DATA SUPPLIED:
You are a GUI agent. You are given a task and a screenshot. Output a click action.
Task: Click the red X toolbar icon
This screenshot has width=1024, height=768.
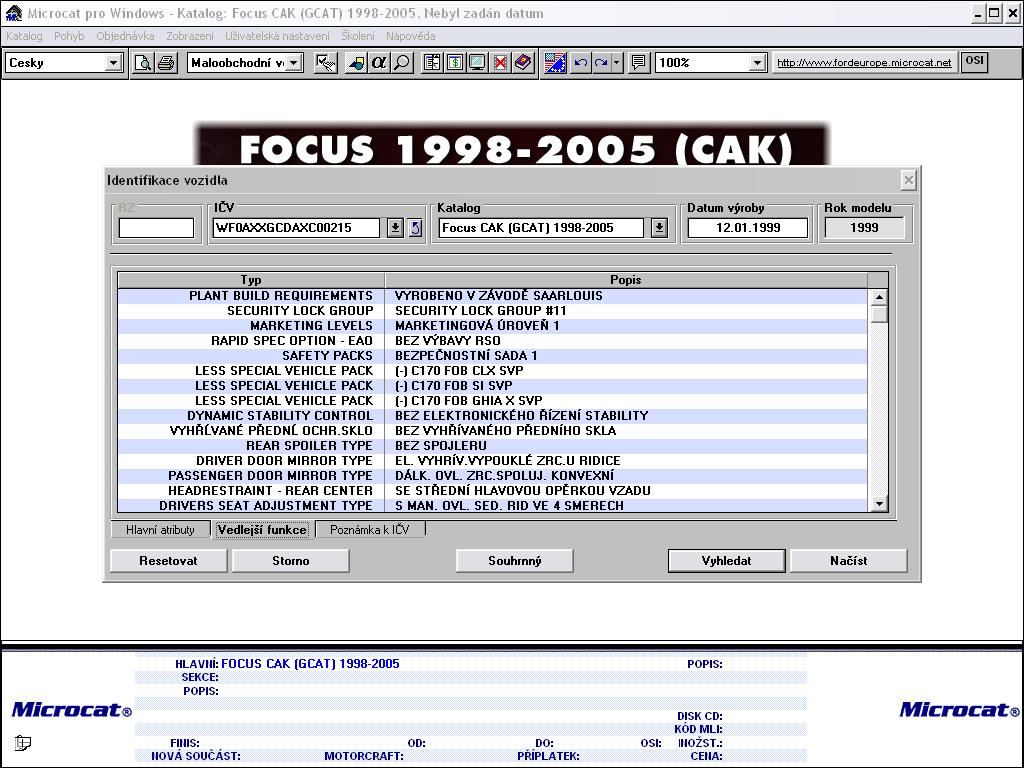500,63
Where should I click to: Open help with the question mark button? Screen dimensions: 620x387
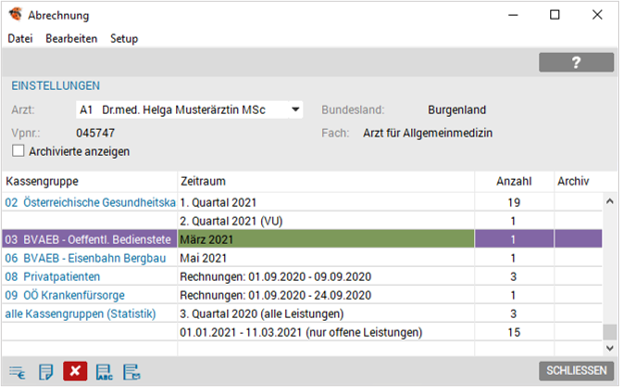[x=576, y=62]
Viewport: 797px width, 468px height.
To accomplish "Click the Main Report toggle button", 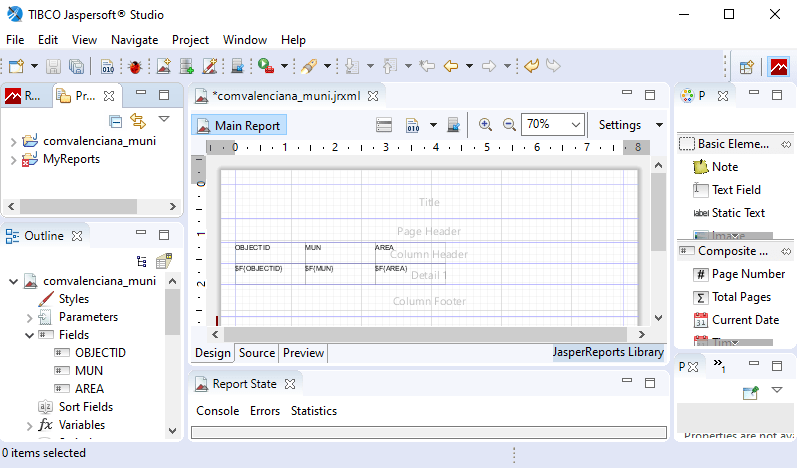I will click(x=238, y=125).
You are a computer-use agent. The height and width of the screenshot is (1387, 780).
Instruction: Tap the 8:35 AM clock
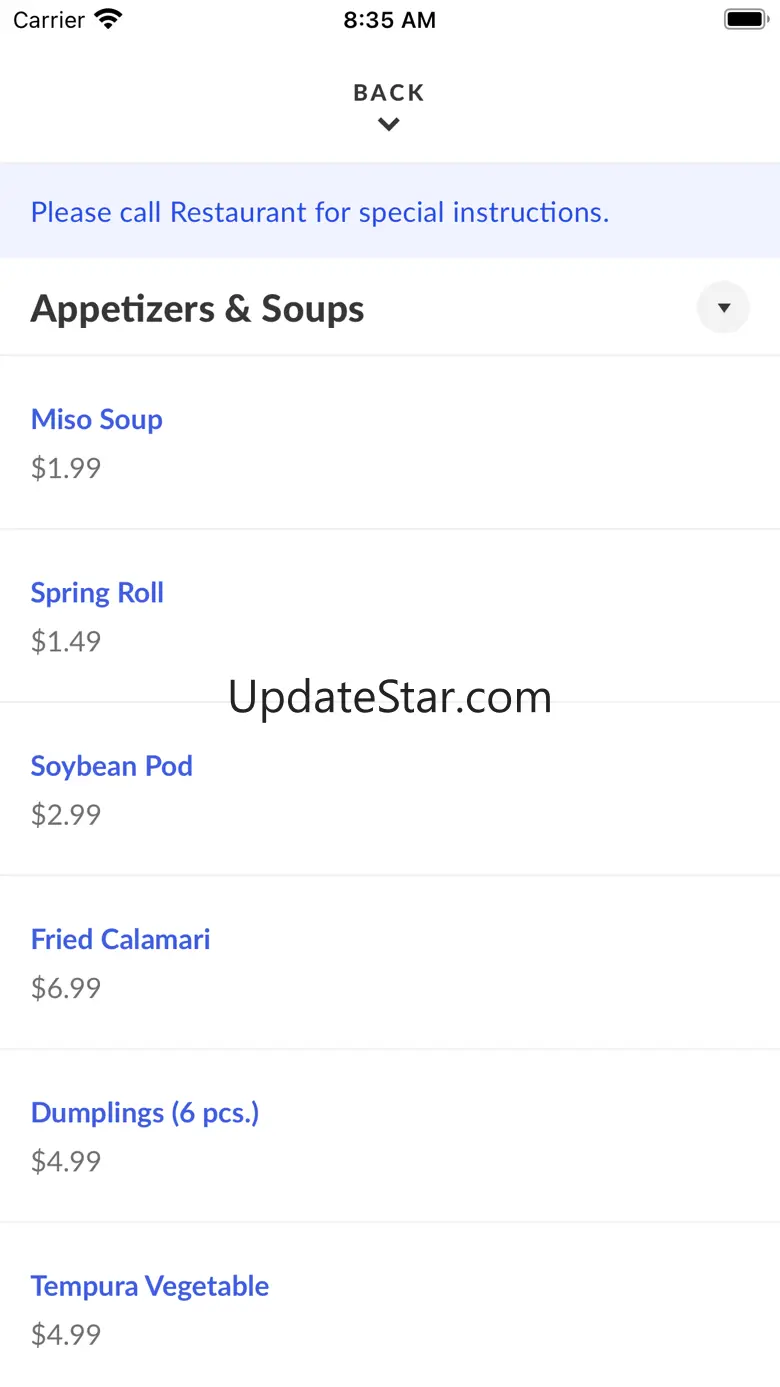point(390,20)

YOUR OBJECTIVE:
Using only the data above, copy out the lines that include the word "agent".

THE ANSWER:
You are a GUI agent. You are given a task and a screenshot. Output a click action.
You are a computer-use agent. The height and width of the screenshot is (1387, 780).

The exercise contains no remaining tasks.